Since discovering “That Girl,” I’ve asked several women older than me if they watched it when it was on TV, and the answer is always yes. I asked Thomas if she thought a 33-year-old woman like me would be completely enamored by the show nearly 60 years later.
“No, you know, it was so hard to get it on,” she told me. “Because there had never been a single girl on television before that didn’t live with her family.
“Getting past those barriers really was a long race, jumping over obstacles to do the show that we wanted to do. So I wasn’t even thinking about the next year, let alone years ahead. I just wanted to get that show on. And it was very hard. It’s exciting to be the first, and it’s really hard to be the first at anything because you have to break through membranes of myth. People don’t want to see a girl without a family; people aren’t interested in a girl who doesn’t want to get married.”
I think often about Thomas as a young woman fighting network executives. A young woman creating a show now still seems like a big deal, so it’s hard for me to imagine what the male executives thought of Thomas during those 1960s board meetings. She said that usually she would be the only woman in meetings about the show.
“The secretaries would come in and bring coffee, and it always used to aggravate me so much. I would stand up, go get my own coffee,” she said. “And it just bothered me that everybody else was a man in a suit and a tie.”
I knew Thomas was ahead of her time before I spoke to her, but hearing her tell me about it put it into perspective because she’s still ahead of her time. She told me about her work with St. Jude Children’s Research Hospital, the hospital her dad founded in 1962, for which she now serves as the national outreach coordinator. She told me the hospital is constantly working on adding new equipment to help save the lives of sick children. I was touched not only by her care for sick children but also by her work carrying out her late father’s vision to make sure children don’t die young.
And then there’s the children’s album “Free to Be ... You and Me,” something she produced in 1972 after she became an aunt and noticed that there were no kids’ books that challenged gender norms.
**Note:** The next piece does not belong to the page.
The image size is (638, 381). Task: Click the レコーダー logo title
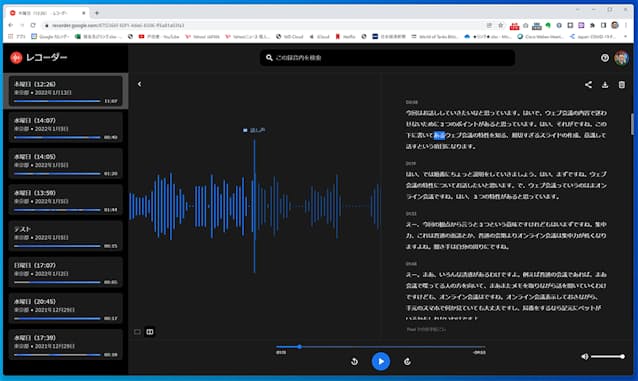39,57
“We did a song called ‘William Wants a Doll’ and another song, ‘It’s All Right to Cry,’ and that was in 1972, and so many gay men have come up to me and said, ‘I just knew when I heard those songs, it was going to be OK. I was gonna be OK.’ It just makes me cry. That’s what entertainment can do. That’s what’s so exciting about being creative.”
I told her that at 33, all of my friends are already married and starting their own families, so it means a lot to me that she didn’t get married until she was 42. She also never had children of her own, instead helping raise husband Phil Donahue’s children from a previous marriage.
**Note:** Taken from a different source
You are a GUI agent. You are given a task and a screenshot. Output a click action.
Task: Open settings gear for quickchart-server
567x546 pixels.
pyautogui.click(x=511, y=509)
It’s been three months since the 24/7 channel with “That Girl” was taken off the air, and since then I’ve found comfort in other things, like going on walks with my dog or watching trashy reality TV that sets feminism back 100 years — something I couldn’t bear to tell Thomas about.
I’ve had to mourn the disappearance of “That Girl,” but my conversation with Thomas comforts me more than the show ever could. She urged me to pick up where she and Ann left off and create my own story.
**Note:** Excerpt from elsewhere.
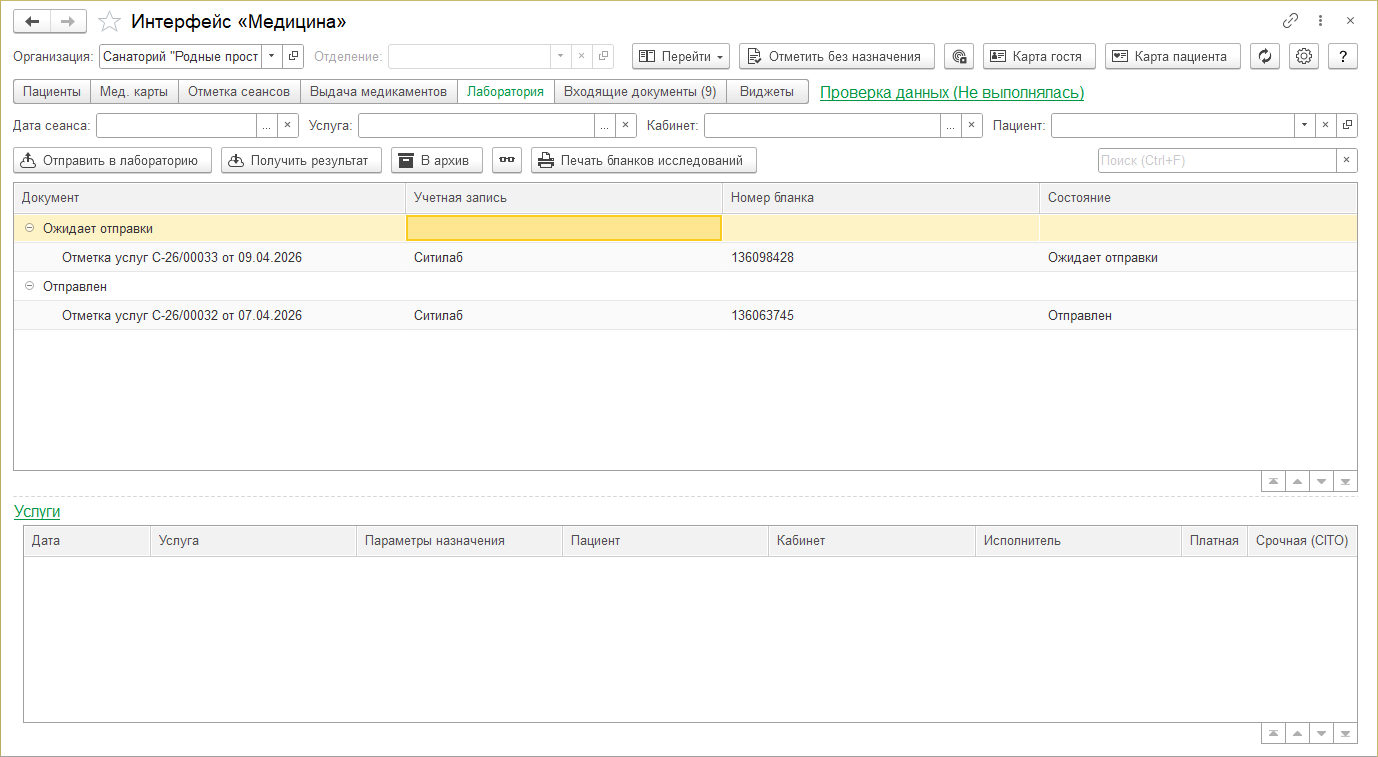Expand the Пациент filter dropdown
Image resolution: width=1378 pixels, height=757 pixels.
[1304, 126]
“The most important thing you can do in your life is do what you feel,” Thomas said. “You got, I don’t know, 80 years ahead of you to figure out what else you want to create, to notice, to point your finger towards, hey, look at this. This is something we should be talking about, or this is something we should remember. I’m gratified that you at 33 see the importance of ‘That Girl.’ That means so much to me.”